R-Calf Urges President and Congress to Determine if Packing Industry Should Be Decentralized

Billings, Mont. - In a letter delivered today to President Trump and House and Senate congressional leaders, R-CALF USA states the COVID-19 pandemic demonstrates the United States' beef supply chain lacks resiliency and redundancy and urges a review to consider whether a physical and geographical restructuring of the meatpacking industry is required to disaggregate and decentralize beef processing capacity. 

The group explains that the ongoing restricted market access and seriously depressed prices for America's cattle farmers and ranchers, lack of available beef in some or many of America's grocery stores, and near record to record beef prices charged to America's consumers, reveal that the United States must immediately begin the development of a strategic, national food production, processing and distribution policy that can meet America's food security interests. 

The letter states that food security interests are arguably the most vital of interests to all of America and that the high level of physical and geographical concentration of America's vital beef supply chain is intuitively and inherently contrary to those food security interests. 

The letter states the requested review should consider whether a fundamental restructuring of the United States' multisegmented beef supply chain is required to ensure that never again will the closure of one or a few plants destroy the livelihoods of America's cattle farmers and ranchers, or disrupt America's access to an abundant supply of an important protein source: safe, wholesome and nutritious beef. 

It also states that such a restructuring appears necessary to ensure that never again will America's cattle farmers and ranchers require an infusion of taxpayer subsidies to substitute what a robust, competitive marketplace could and should have continually provided, even in the face of a pandemic.   

The group urges two immediate "triage reforms" to rebalance the cattle market to prevent the loss of the critical mass of cattle farmers and ranchers essential to achieving America's food security interests. 

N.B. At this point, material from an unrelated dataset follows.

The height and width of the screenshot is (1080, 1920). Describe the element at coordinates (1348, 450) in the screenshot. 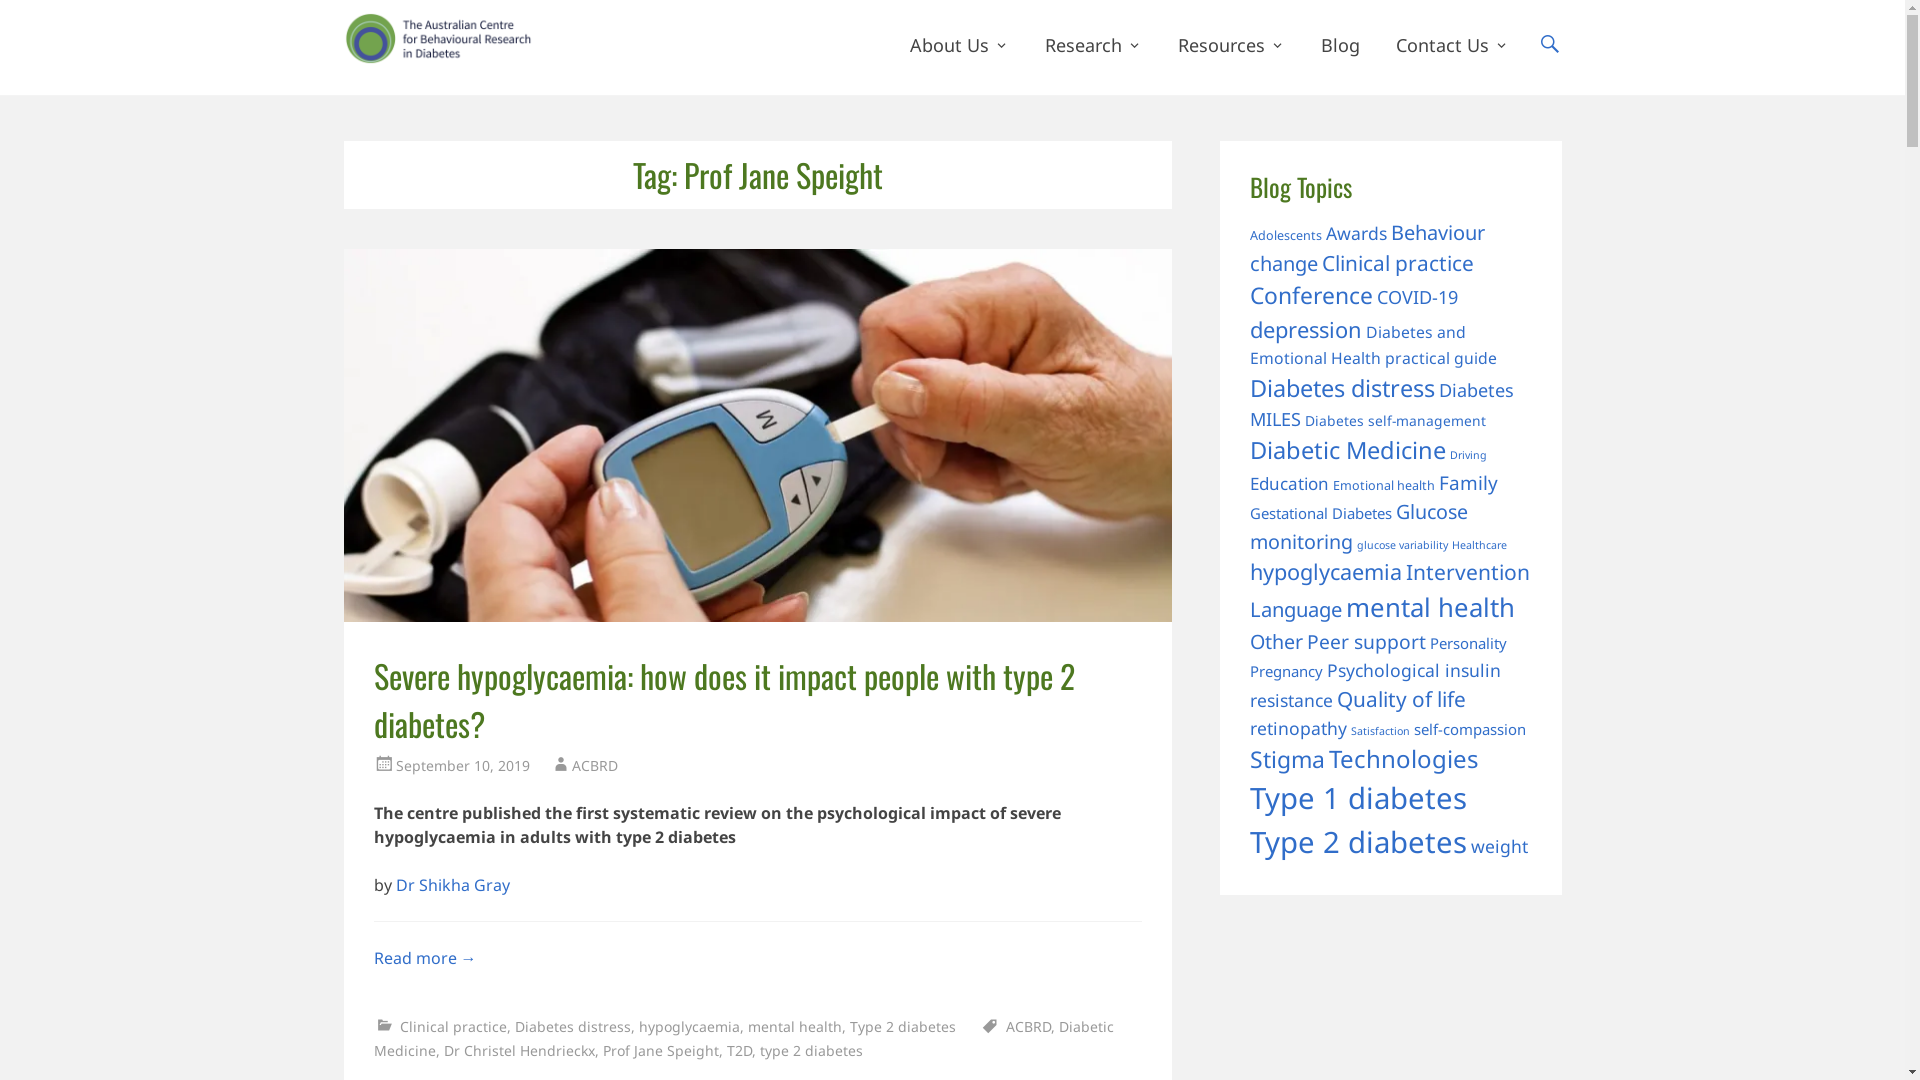

I see `'Diabetic Medicine'` at that location.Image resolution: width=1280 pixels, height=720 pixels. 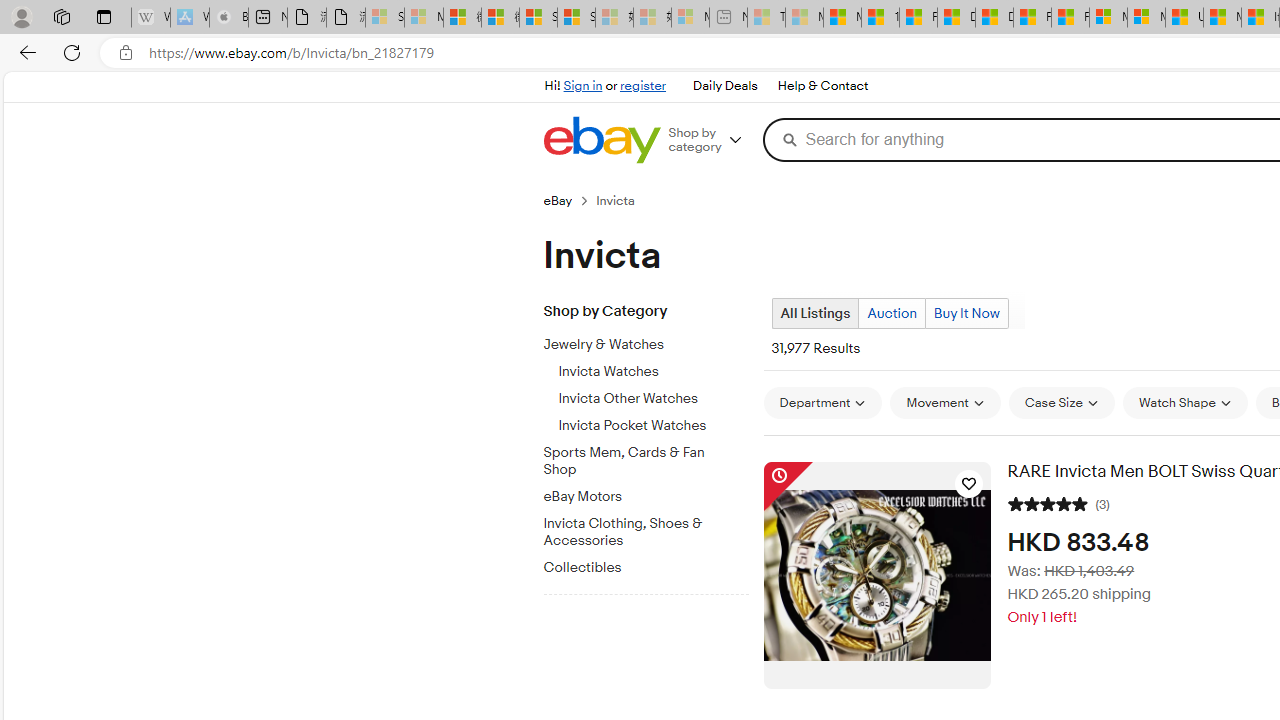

Those reforms include empowering America's consumers to begin supporting America's cattle farmers and ranchers with a new Mandatory Country-of-Origin Labeling (MCOOL) law for beef. The group states MCOOL will reignite the flame of competition extinguished by importers who lessen demand for USA-produced beef with their cheaper, undifferentiated foreign beef products. 

The second urgent reform requested is designed to restore the integrity of the cattle market's most important price discovery market - its cash market. The group suggests the current Congress reintroduce the 110th Congress' Senate Bill 786 and modify it to require beef packers to participate in the price discovery market at a level greater than half, i.e., above 50%. The group states this reform will help to immediately reignite competition in the marketplace itself. 

The group makes clear that more reforms are needed but acknowledges that additional comprehensive reforms would be outside of the specific investigation it was asking Congress to consider now and should be discussed later. 

In conclusion, the group pledges to work with the President and Congress to rebuild America's economy and offers its organization's expertise in identifying the deficiencies hamstringing a robustly competitive beef supply chain that is resilient and maintains redundancy at all times, even in the face of crisis.